* Jobs
a) List everyone the post below says was sitting at the kitchen table when the song came to mind.
b) Return the post below word for word, from "Then we made" to "my adult class...".

* Text shown
** start **

Our bread it is white and our ale it is brown
Our bowl it is made of the white maple tree
With a wassailing bowl we'll drink to thee
Come butler, come fill us a bowl of the best
And we hope that your soul in heaven may rest
But if you do draw us a bowl of the small
Then down will go Butler, bowl and all
This song crept into my head as I sat at the kitchen table with my grandma, my mom and her friend Catherine. They had just finished cleaning every inch of my kitchen (after I spent hours making it presentable for them, haha) and preparing for tomorrow's Thanksgiving feast. We're expecting between 12 and 17 people. Haj Sami's nephew Sadiq dragged in a new oven for us, since mine is broken. It was like, a tin box on wheels. You should've seen the look on my mom's face. This is what we're cooking Thanksgiving dinner in! "This is Arabic oven...." he said, good-humoredly. But soon he had a roaring fire lit and we successfully cooked an apple pie. We were also grateful for the oven's warmth.
Then we made a birthday webcam video for my dad:
Today we went shopping for Thanksgiving food. The four of us were definitely a spectacle walking around Tubas with our bags of groceries. We found ourselves traveling downstream with all the girls walking home from school, and there were a lot of "how are you's" and "what's your name"'s....and giggling. We went to two supermarkets, a butcher and a produce...market. Green grocer, as my grandmother calls it. We managed to pick up everything we needed but cinnamon sticks and brown sugar, so the apple crisp turned into a pie.
After we got back the apartment and reorganized the kitchen (I have a pantry!), Haj Sami's sister made us maklubeh. It was so good. We all ate a ton and the ladies got to lie down for a bit and digest their maklubabies while I taught my adult class...
My students made up the funniest story today. I'd like to share it:
Once upon a time, there was a very ugly man who lived in Switzerland...under the ground. He was very lonely. One day a beautiful princess knocked on his door. He was in bed when she knocked on the door, so he answered the door without his clothes. He said, don't look at my face, look at (what now?) my heart (oh...), because he has a white heart (a pure heart). Then he made her tea. She asked him "why are you living under the ground?" and he said, "it's suitable to me, and no one annoys me here." She decided to live under the ground too. They were engaged. Then, because there is so much money in Switzerland, the ugly man decided to steal from a bank....so he can have an operation to make himself beautiful. So he robbed a bank, and got the operation, then he left the princess. The princess ran away to Russia. The "ugly man" had so much money, but he decided that he wasn't happy, because he knew in his heart the feeling wasn't right, so he went back to his home underground. one day the police knocked on his door. they wanted to make an investigation for him, because of the bank robbery. but he did not confess his crime, and they did not find him guilty. seven days later, on a sunny day, he was walking down the street and he saw a man who had no money. so he employed the man. the employee worked for him for a long time, and he loved him because he had a good heart. They made a lot of money and the employee gave him his daughter to marry. The ugly man and his wife lived together in happiness, and had a girl and a boy. But their children were very ugly. The wife asked him, "why are our children ugly?" and he told her the truth, that he lived underground, and he robbed the bank, and he showed his old home to his wife and his children. and then his employee, because he loved him, helped him pay back all the money to the police, and they all lived happily. until an earthquake came, and because their house was underground, they all died. except the son, who made a restaurant on top of the old house called the "ugly man" restaurant.

** end **

* Items

** start **

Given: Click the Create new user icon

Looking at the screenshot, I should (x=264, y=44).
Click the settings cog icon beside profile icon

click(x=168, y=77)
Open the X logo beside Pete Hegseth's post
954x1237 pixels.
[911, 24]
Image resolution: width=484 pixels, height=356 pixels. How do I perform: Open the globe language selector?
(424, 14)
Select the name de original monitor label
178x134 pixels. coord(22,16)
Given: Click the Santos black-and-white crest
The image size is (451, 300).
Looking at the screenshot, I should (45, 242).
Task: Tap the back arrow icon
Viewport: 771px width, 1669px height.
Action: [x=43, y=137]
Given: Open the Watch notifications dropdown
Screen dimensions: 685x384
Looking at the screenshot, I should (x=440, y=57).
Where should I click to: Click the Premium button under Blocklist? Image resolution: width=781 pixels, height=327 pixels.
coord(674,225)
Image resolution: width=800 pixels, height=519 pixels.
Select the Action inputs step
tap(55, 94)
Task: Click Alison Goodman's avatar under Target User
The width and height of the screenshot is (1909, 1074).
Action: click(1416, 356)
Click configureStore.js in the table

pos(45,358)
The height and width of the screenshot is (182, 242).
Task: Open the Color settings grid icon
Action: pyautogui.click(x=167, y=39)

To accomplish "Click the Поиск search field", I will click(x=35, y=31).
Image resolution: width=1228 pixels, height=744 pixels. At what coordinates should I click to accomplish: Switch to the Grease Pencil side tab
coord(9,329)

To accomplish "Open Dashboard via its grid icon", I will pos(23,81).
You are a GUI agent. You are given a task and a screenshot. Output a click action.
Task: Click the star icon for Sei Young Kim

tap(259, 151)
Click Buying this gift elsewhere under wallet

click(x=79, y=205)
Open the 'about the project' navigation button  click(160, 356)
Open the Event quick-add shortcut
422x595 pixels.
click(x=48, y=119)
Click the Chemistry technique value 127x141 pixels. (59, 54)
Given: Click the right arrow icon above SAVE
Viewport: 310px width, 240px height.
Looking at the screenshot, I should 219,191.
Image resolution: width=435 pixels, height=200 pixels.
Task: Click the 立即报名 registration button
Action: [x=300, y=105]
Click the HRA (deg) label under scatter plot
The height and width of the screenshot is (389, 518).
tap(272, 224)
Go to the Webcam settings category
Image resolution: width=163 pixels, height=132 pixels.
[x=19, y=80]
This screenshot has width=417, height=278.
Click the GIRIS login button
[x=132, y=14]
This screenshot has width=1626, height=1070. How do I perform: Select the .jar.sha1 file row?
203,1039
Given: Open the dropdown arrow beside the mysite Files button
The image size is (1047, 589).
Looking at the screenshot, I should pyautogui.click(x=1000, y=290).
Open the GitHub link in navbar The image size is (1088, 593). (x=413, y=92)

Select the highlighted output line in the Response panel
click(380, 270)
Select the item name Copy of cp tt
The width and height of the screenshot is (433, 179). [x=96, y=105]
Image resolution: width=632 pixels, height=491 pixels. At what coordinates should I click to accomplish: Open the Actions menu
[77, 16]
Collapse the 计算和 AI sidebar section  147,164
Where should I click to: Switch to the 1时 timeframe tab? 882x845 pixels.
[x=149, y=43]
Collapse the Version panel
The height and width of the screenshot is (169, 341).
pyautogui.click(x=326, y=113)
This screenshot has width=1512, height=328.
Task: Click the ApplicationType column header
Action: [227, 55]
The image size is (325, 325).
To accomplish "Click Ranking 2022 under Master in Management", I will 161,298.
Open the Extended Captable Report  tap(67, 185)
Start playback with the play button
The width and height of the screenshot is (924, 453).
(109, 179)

** end **

* Expected answers
a) The writer, the writer's grandma, the writer's mom, and the mom's friend Catherine.

b)
Then we made a birthday webcam video for my dad:
Today we went shopping for Thanksgiving food. The four of us were definitely a spectacle walking around Tubas with our bags of groceries. We found ourselves traveling downstream with all the girls walking home from school, and there were a lot of "how are you's" and "what's your name"'s....and giggling. We went to two supermarkets, a butcher and a produce...market. Green grocer, as my grandmother calls it. We managed to pick up everything we needed but cinnamon sticks and brown sugar, so the apple crisp turned into a pie.
After we got back the apartment and reorganized the kitchen (I have a pantry!), Haj Sami's sister made us maklubeh. It was so good. We all ate a ton and the ladies got to lie down for a bit and digest their maklubabies while I taught my adult class...